• Extrahierter Text

Es dauert einen Moment, bis man begreift, dass Flasche zwar anwesend, aber doch nur für Tobias sichtbar ist, doch dann beginnt das Konzept immer besser zu funktionieren. Einen Moment dauert es auch, bis man sich an die oft etwas krude Machart eines Films gewöhnt hat, der zwar nicht komplett außerhalb der Fördersysteme entstanden ist (Das kleine Fernsehspiel des ZDF ist Co-Produzent), der aber doch augenscheinlich für ein winziges Budget entstand. Nicht unbedingt amateurhaft wirkt das, aber doch auf eine einfache, unmittelbare Weise gefilmt, die angesichts des glatten Looks der allermeisten zeitgenössischen Filme ungewöhnlich wirkt.

• Aufgabe
Stimmen die folgenden Aussagen mit der Filmbesprechung oben überein: (a) Flasche ist für alle Figuren sichtbar. (b) Das kleine Fernsehspiel des ZDF ist Co-Produzent des Films. (c) Der Film hat denselben glatten Look wie die meisten zeitgenössischen Filme? Jede Aussage ist mit Ja oder Nein zu beantworten, und die entscheidenden Worte des Textes sind wörtlich anzuführen.

• Rohdaten

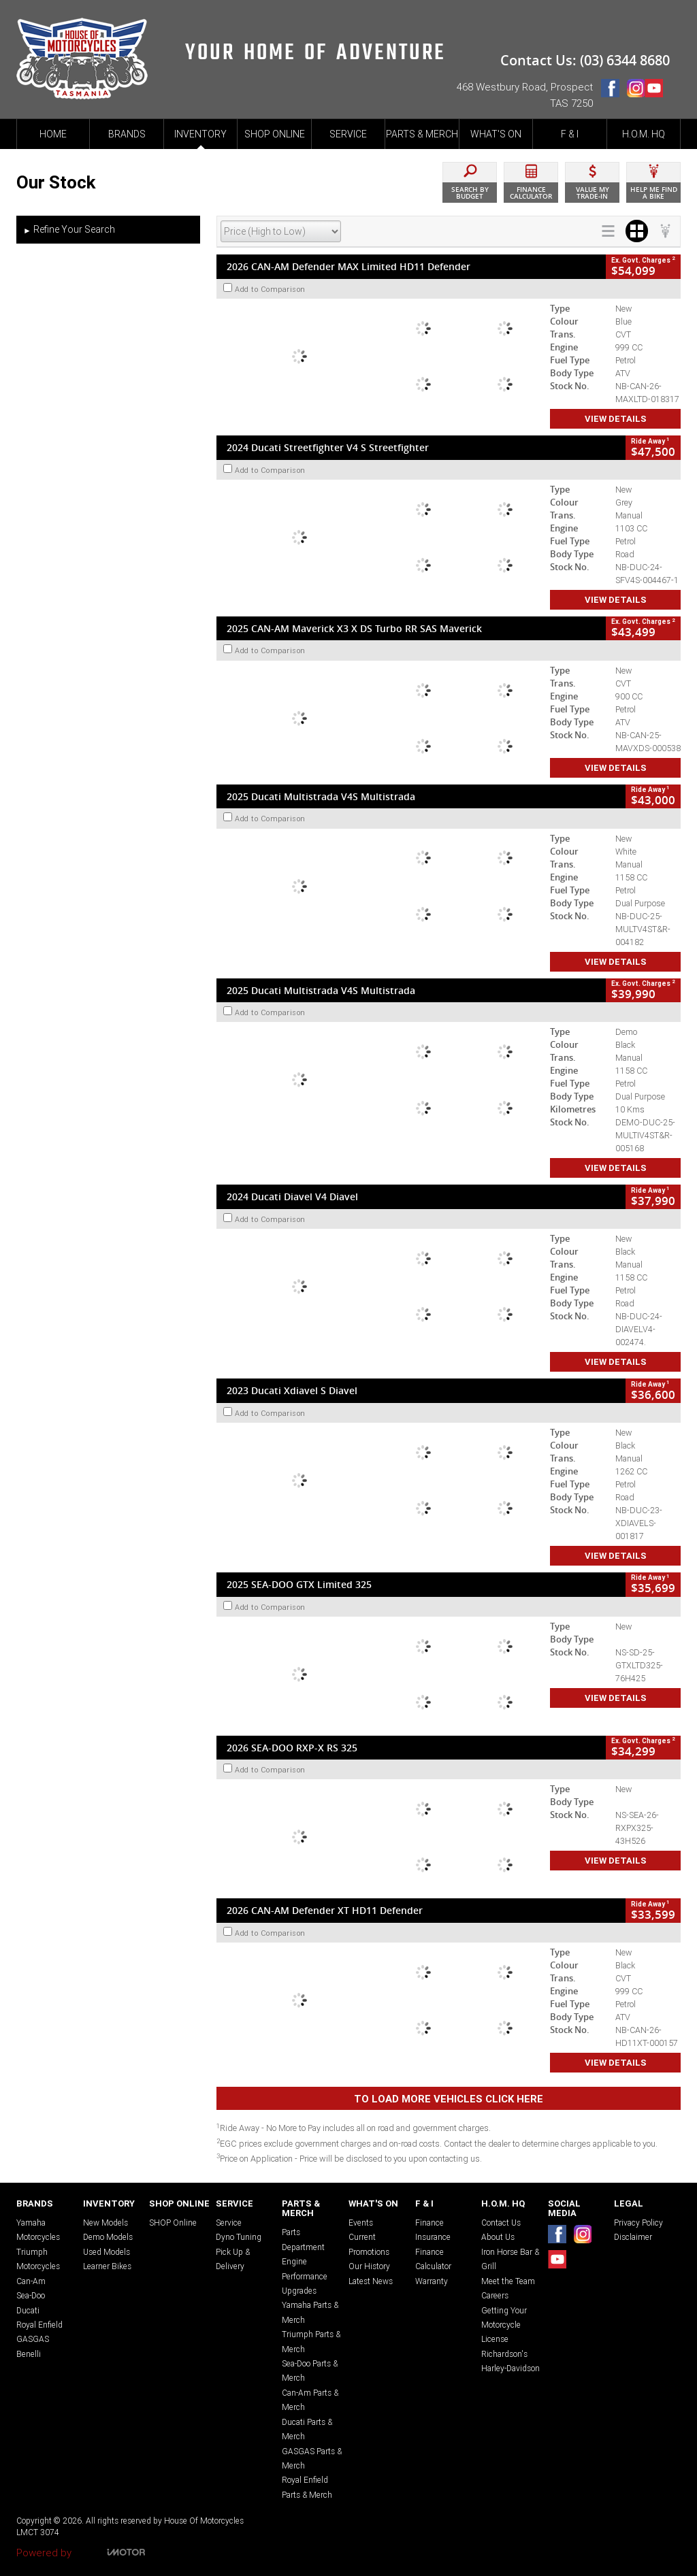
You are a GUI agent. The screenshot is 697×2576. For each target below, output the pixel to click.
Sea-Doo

• Lösung
(a) Nein, denn im Text heißt es: „dass Flasche zwar anwesend, aber doch nur für Tobias sichtbar ist“.
(b) Ja, denn im Text heißt es: „Das kleine Fernsehspiel des ZDF ist Co-Produzent“.
(c) Nein, denn im Text heißt es: „die angesichts des glatten Looks der allermeisten zeitgenössischen Filme ungewöhnlich wirkt“.